WHAT IS NEEDED: Rewrite the material below with each occurrence of "At what coordinates should I click to accomplish" changed to "Where do I click to accomplish", leaving all other text as it stands.

━━━

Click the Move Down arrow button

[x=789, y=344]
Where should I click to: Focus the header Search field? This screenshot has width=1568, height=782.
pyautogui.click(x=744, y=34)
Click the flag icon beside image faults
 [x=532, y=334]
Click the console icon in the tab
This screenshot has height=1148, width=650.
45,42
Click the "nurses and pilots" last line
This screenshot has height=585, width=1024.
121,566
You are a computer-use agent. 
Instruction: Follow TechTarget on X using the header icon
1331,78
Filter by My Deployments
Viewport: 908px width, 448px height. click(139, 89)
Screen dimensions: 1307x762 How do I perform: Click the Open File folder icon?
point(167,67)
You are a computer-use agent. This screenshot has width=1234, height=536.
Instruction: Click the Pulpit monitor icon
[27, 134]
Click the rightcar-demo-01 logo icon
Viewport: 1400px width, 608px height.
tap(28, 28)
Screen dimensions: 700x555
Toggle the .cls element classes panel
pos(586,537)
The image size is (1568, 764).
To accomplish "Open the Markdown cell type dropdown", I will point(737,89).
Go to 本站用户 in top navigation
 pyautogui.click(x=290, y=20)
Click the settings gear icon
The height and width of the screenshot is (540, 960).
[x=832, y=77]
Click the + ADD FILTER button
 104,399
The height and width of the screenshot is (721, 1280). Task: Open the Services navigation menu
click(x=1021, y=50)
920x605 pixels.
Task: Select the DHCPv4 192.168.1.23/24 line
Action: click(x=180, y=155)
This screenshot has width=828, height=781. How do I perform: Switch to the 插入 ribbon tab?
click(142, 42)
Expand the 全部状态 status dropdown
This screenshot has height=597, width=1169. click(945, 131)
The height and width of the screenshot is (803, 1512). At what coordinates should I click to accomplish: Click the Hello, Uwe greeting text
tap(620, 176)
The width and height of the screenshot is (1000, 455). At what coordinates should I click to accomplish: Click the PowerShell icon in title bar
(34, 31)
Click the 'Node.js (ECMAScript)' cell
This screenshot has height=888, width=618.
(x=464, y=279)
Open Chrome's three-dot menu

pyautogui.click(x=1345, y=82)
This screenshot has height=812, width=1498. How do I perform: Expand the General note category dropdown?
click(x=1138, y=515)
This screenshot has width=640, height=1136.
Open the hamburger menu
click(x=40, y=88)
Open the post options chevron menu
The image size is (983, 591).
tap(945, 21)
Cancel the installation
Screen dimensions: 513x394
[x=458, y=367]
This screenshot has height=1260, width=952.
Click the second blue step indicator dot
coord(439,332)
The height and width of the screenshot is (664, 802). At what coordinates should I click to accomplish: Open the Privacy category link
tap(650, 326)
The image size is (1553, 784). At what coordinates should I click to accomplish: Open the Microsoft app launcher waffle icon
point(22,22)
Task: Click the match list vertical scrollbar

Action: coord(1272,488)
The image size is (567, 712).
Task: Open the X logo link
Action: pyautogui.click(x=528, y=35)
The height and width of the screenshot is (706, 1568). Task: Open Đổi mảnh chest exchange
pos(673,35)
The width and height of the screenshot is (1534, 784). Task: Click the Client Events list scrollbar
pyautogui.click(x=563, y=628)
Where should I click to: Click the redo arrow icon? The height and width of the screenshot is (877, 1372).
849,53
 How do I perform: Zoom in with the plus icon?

━━━

WRITTEN ANSWER:
Click the Move Down arrow button

[x=789, y=344]
Where should I click to: Focus the header Search field? This screenshot has width=1568, height=782.
pyautogui.click(x=744, y=34)
Click the flag icon beside image faults
 [x=532, y=334]
Click the console icon in the tab
This screenshot has height=1148, width=650.
45,42
Click the "nurses and pilots" last line
This screenshot has height=585, width=1024.
121,566
You are a computer-use agent. 
Instruction: Follow TechTarget on X using the header icon
1331,78
Filter by My Deployments
Viewport: 908px width, 448px height. click(139, 89)
Screen dimensions: 1307x762 How do I perform: Click the Open File folder icon?
point(167,67)
You are a computer-use agent. This screenshot has width=1234, height=536.
Instruction: Click the Pulpit monitor icon
[27, 134]
Click the rightcar-demo-01 logo icon
Viewport: 1400px width, 608px height.
tap(28, 28)
Screen dimensions: 700x555
Toggle the .cls element classes panel
pos(586,537)
The image size is (1568, 764).
To accomplish "Open the Markdown cell type dropdown", I will point(737,89).
Go to 本站用户 in top navigation
 pyautogui.click(x=290, y=20)
Click the settings gear icon
The height and width of the screenshot is (540, 960).
[x=832, y=77]
Click the + ADD FILTER button
 104,399
The height and width of the screenshot is (721, 1280). Task: Open the Services navigation menu
click(x=1021, y=50)
920x605 pixels.
Task: Select the DHCPv4 192.168.1.23/24 line
Action: click(x=180, y=155)
This screenshot has width=828, height=781. How do I perform: Switch to the 插入 ribbon tab?
click(142, 42)
Expand the 全部状态 status dropdown
This screenshot has height=597, width=1169. click(945, 131)
The height and width of the screenshot is (803, 1512). Where do I click to accomplish: Click the Hello, Uwe greeting text
tap(620, 176)
The width and height of the screenshot is (1000, 455). Where do I click to accomplish: Click the PowerShell icon in title bar
(34, 31)
Click the 'Node.js (ECMAScript)' cell
This screenshot has height=888, width=618.
(x=464, y=279)
Open Chrome's three-dot menu

pyautogui.click(x=1345, y=82)
This screenshot has height=812, width=1498. How do I perform: Expand the General note category dropdown?
click(x=1138, y=515)
This screenshot has width=640, height=1136.
Open the hamburger menu
click(x=40, y=88)
Open the post options chevron menu
The image size is (983, 591).
tap(945, 21)
Cancel the installation
Screen dimensions: 513x394
[x=458, y=367]
This screenshot has height=1260, width=952.
Click the second blue step indicator dot
coord(439,332)
The height and width of the screenshot is (664, 802). Where do I click to accomplish: Open the Privacy category link
tap(650, 326)
The image size is (1553, 784). Where do I click to accomplish: Open the Microsoft app launcher waffle icon
point(22,22)
Task: Click the match list vertical scrollbar

Action: coord(1272,488)
The image size is (567, 712).
Task: Open the X logo link
Action: pyautogui.click(x=528, y=35)
The height and width of the screenshot is (706, 1568). Task: Open Đổi mảnh chest exchange
pos(673,35)
The width and height of the screenshot is (1534, 784). Task: Click the Client Events list scrollbar
pyautogui.click(x=563, y=628)
Where should I click to: Click the redo arrow icon? The height and width of the screenshot is (877, 1372).
849,53
 How do I perform: Zoom in with the plus icon?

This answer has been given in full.